2005/2/25 [Science/Physics] UID:36423 Activity:very high
2/25    Is anti-matter and dark matter the same thing?  Thx.
        \_ Is our children learning?
           \_ No they ain't. As to original question, not at all.
              \_ No, you're wrong. Technically speaking dark-matter could
                 be the "same" as anti-matter if it turns out to be
                 composed of neutrinos. Since neutrinos are their own
                 anti-particle you could say that dark matter is composed
                 of anti-matter. Right now we don't know what dark matter
                 is. Perhaps it could be composed primarily of some sort
                 of anti-matter. Nobody knows.
           \_ "More seldom than not, the movies gives us exquisite sex and
              wholesome violence, that underscores our values. Every two
              child did. I will."
        \_ http://en.wikipedia.org/wiki/Antimatter
           http://en.wikipedia.org/wiki/Dark_matter
        \_ Dark matter is quite different from normal baryonic matter
           and anti-matter.  There are several views on what exactly
           anti-matter is, but in general it can be though of as
           matter that is composed of particles that are similar to
           protons and electrons except that they have the opposite
           charge (ex. positron is an electron with a + charge).
           Dark matter is completely different. It interacts with
           regular matter very weakly and is probably not composed
           of any sort of known particles. Dark matter's presence
           is mostly inferred from gravitational anomalies in the
           rotation of galaxies.  Some newer experiments are trying
           to detect dark matter based on nuclear interactions, but
           so far nothing has turned up.
           \_ There was some /. story recently on something that looks like
              an entire galaxy composed entirely of dark matter.  Dark matter
              has a bit of a 'magic blue smoke' quality to it, imo. -- ilyas
              \_ I agree. The entire dark-matter/dark-energy discussion
                 reminds me a lot about the cosmic ether discussions prior
                 to SR. It seems like the universe is telling us something
                 fundamental and physicists want to shoe-horn it into the
                 standard model.
                 BTW, how did they detect a dark matter galaxy?
                 \_ I am not a specialist, so I don't know (the article didn't
                    really explain it well).  Obviously using some indirect
                    way involving gravity, coupled with noticing there are no
                    stars there. -- ilyas
                    \_ If you are talking about the recent results re
                       VIRGOHI21, my understanding is that it was a
                       radio telescope search looking for H emission
                       lines. Also this isn't a dark matter galaxy
                       but a dark galaxy (basically a huge cloud of
                       H w/o many stars).
                       \_ I would be very surprised if you could get a cloud of
                          H to behave like a galaxy without any star formation.
                            -- ilyas
           \_ How much dark matter is in a liter of the air next to you?
              If none, how much dark matter is there in a liter of volume
              of deep space?
              If negligible, about how much volume of deep space would you
              need to get one particle of dark matter?
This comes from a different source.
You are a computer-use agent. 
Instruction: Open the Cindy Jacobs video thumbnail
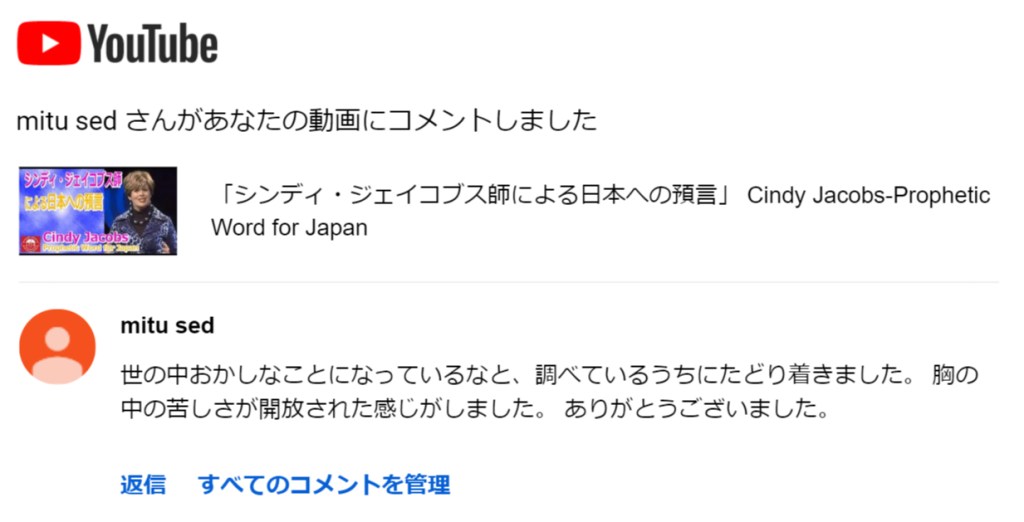(x=98, y=211)
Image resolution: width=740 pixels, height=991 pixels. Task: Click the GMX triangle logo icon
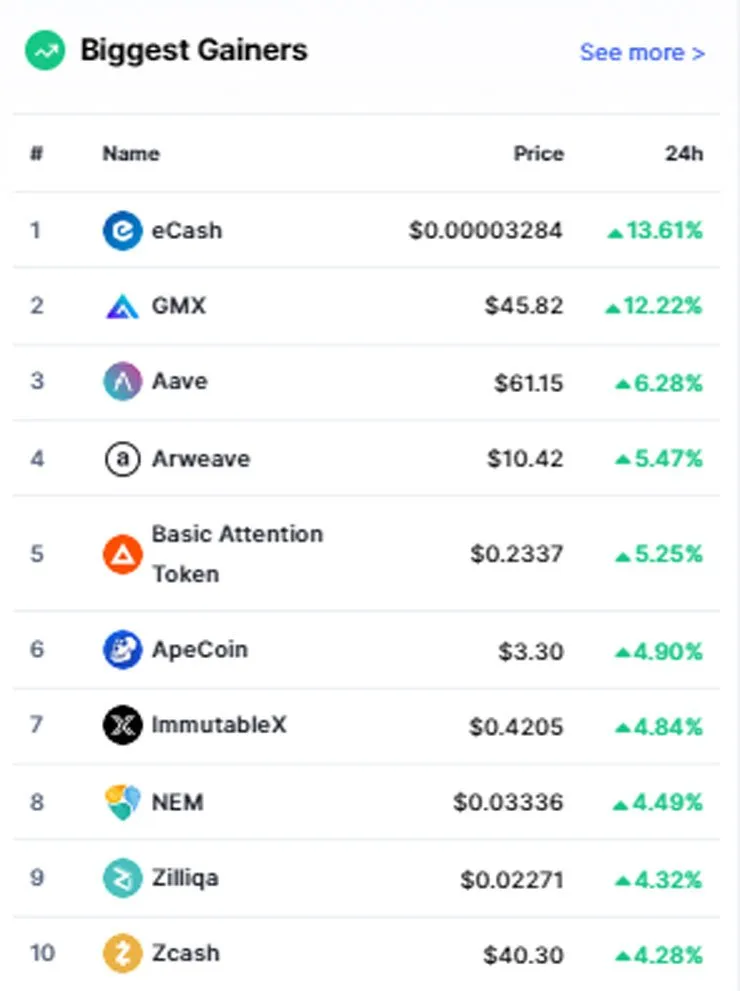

              \_ IIRC current estimates are that each second every square
                 meter of the earth passes through 1e9 dark matter particles.
                 \_ That means 1 liter has ~ one million dark matter particles!
                    I am swimming in dark matter!
                    \_ In comparison a liter of water has ~ 1e25 water
                       molecules.
                       \_ If we take 1 liter of air, I'm getting ~ 4 particles
                          of dark matter for every trillion molecules of
                          air.  Is that right?
                          \_ Sort of. Dark matter is "there" but it doesn't
                             interact w/ regular matter. It just passes
                             through your body (and pretty much everything
                             else) as if it wasn't even there.
           \_ Hmmm, so the motd is dark-matter.  If we put ilyas and tom
              together, would they explode?
              \_ I think that you are confusing a few concepts. Dark
                 matter is weakly interacting and does not affect
                 normal matter except via its gravitation effect.
                 The following works a bit better: the motd is space-time,
                 ilyas is matter, tom is anti-matter. If they both
                 meet on the motd you will get an uncontrollable burst
                 of energy that will destroys everything in its path.
        \_ If the only way to detect dark matter so far is from gravitational
           anomalies, how do they know that dark matter is in the form of
           discrete particles (or wave-particles like the way normal particles
           are in quantum physics)?
           \_ If you really want to know, look online in a source that does
              not consist of computer science people.  There is much
              bullshit in the above answers, and I have become tired of
              having flamewars with morons on the motd about physics.
              Look on the websites of the various darkmatter searches out
              there, and they should have good explanations of what they're
              looking for and why.
              \_ is dark matter like the Force?
           \_ Not everyone agrees that dark matter is made of particles.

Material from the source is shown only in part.